メインテナンスや抜歯など、必要に応じて一般歯科と連携しながら治療を進めていきます。 -
⑤保定期間
矯正治療終了後は後戻りを防ぐため、保定装置を用いて歯を安定させる保定期間になります。
保定期間は数ヶ月に1回咬み合わせや保定装置のチェックでご来院いただきます。
矯正治療に伴う一般的な副作用やリスクについて
- 個人差はありますが、3日から1週間程度矯正装置による不快感、痛み等があります。
- 装置がついている間は歯磨きが難しいため、むし歯や歯周病のリスクが高まります。適切なセルフケアおよび定期的なメンテナンスが必要となります。
- 歯の動き方には個人差がありますので、予想された治療期間が延長することがあります。
- 装置の使用状況、定期的な通院等、矯正治療には患者様の協力が非常に重要であり、それらが治療結果や治療期間に影響することもあります。
- 顎の成長発育や、舌や口腔周囲筋の影響によって咬み合わせや歯並びが変化することがあります。
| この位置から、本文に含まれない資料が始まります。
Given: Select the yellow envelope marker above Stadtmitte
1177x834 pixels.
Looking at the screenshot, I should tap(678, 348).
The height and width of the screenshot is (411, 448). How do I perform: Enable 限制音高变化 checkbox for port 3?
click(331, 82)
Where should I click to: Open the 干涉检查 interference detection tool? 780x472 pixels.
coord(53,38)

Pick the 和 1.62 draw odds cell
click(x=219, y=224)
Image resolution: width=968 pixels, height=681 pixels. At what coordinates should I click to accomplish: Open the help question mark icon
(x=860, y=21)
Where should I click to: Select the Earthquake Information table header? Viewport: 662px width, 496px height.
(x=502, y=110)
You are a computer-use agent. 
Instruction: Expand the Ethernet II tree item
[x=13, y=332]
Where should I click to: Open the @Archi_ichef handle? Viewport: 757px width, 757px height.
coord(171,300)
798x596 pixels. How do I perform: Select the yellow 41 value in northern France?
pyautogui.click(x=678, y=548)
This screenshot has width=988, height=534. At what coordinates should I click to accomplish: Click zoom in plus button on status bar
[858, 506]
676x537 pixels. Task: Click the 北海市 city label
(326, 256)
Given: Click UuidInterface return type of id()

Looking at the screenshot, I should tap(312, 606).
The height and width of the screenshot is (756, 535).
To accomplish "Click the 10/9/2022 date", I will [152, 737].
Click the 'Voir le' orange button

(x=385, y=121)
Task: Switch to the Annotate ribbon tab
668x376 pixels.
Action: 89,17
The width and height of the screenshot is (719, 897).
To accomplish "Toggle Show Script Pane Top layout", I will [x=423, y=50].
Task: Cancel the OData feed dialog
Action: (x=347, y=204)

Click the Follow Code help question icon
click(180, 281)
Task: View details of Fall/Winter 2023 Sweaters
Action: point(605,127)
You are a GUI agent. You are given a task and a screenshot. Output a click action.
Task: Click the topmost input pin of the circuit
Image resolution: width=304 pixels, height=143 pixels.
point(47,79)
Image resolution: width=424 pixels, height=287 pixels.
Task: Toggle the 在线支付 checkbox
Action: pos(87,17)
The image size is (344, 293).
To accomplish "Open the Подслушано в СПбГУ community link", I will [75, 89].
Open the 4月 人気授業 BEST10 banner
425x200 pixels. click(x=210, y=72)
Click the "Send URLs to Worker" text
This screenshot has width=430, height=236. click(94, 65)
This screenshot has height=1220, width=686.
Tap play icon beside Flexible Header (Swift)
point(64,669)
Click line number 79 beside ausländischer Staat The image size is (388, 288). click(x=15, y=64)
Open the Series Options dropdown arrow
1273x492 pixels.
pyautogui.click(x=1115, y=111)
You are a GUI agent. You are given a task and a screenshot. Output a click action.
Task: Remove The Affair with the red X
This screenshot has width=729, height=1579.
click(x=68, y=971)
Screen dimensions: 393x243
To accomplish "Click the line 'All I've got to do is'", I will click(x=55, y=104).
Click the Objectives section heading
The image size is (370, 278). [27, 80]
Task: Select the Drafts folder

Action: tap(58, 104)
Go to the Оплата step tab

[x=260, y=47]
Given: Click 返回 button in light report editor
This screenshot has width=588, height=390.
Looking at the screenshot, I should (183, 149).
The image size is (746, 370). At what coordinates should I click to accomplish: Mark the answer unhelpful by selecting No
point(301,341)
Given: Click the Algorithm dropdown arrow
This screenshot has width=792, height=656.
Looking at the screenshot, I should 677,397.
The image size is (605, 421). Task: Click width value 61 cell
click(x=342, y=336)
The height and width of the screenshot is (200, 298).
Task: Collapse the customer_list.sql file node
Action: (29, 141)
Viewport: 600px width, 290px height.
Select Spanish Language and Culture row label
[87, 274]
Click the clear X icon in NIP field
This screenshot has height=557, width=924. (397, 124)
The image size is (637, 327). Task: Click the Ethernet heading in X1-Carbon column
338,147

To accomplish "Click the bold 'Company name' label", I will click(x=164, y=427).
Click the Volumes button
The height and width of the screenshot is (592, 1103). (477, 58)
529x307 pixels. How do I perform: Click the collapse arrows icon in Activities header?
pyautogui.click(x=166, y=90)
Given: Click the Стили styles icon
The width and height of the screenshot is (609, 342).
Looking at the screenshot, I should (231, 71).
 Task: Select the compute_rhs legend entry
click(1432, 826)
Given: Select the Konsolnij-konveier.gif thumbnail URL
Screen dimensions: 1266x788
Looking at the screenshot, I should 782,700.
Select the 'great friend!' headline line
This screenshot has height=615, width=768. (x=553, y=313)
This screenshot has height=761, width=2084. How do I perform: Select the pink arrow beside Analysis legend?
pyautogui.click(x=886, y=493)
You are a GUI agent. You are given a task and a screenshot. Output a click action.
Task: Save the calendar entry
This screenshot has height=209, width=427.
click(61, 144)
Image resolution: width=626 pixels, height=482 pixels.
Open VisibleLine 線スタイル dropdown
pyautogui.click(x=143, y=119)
- 歯の移動に伴い、多少の歯根吸収や歯肉退縮が生じる場合があります。
- ごくまれに歯が骨と癒着して動かないことや、歯の神経が障害を受けて壊死することがあります。
- 治療中に顎関節症状が出ることがあります。
- 矯正治療に伴って歯の幅を調整するために健全歯をわずかに削ったり、被せ物や詰め物のやり直しが必要となる場合があります。
- 矯正治療後に親知らずが生えてきたり、加齢や歯周病の進行によって咬み合わせや歯並びが変化することがあります。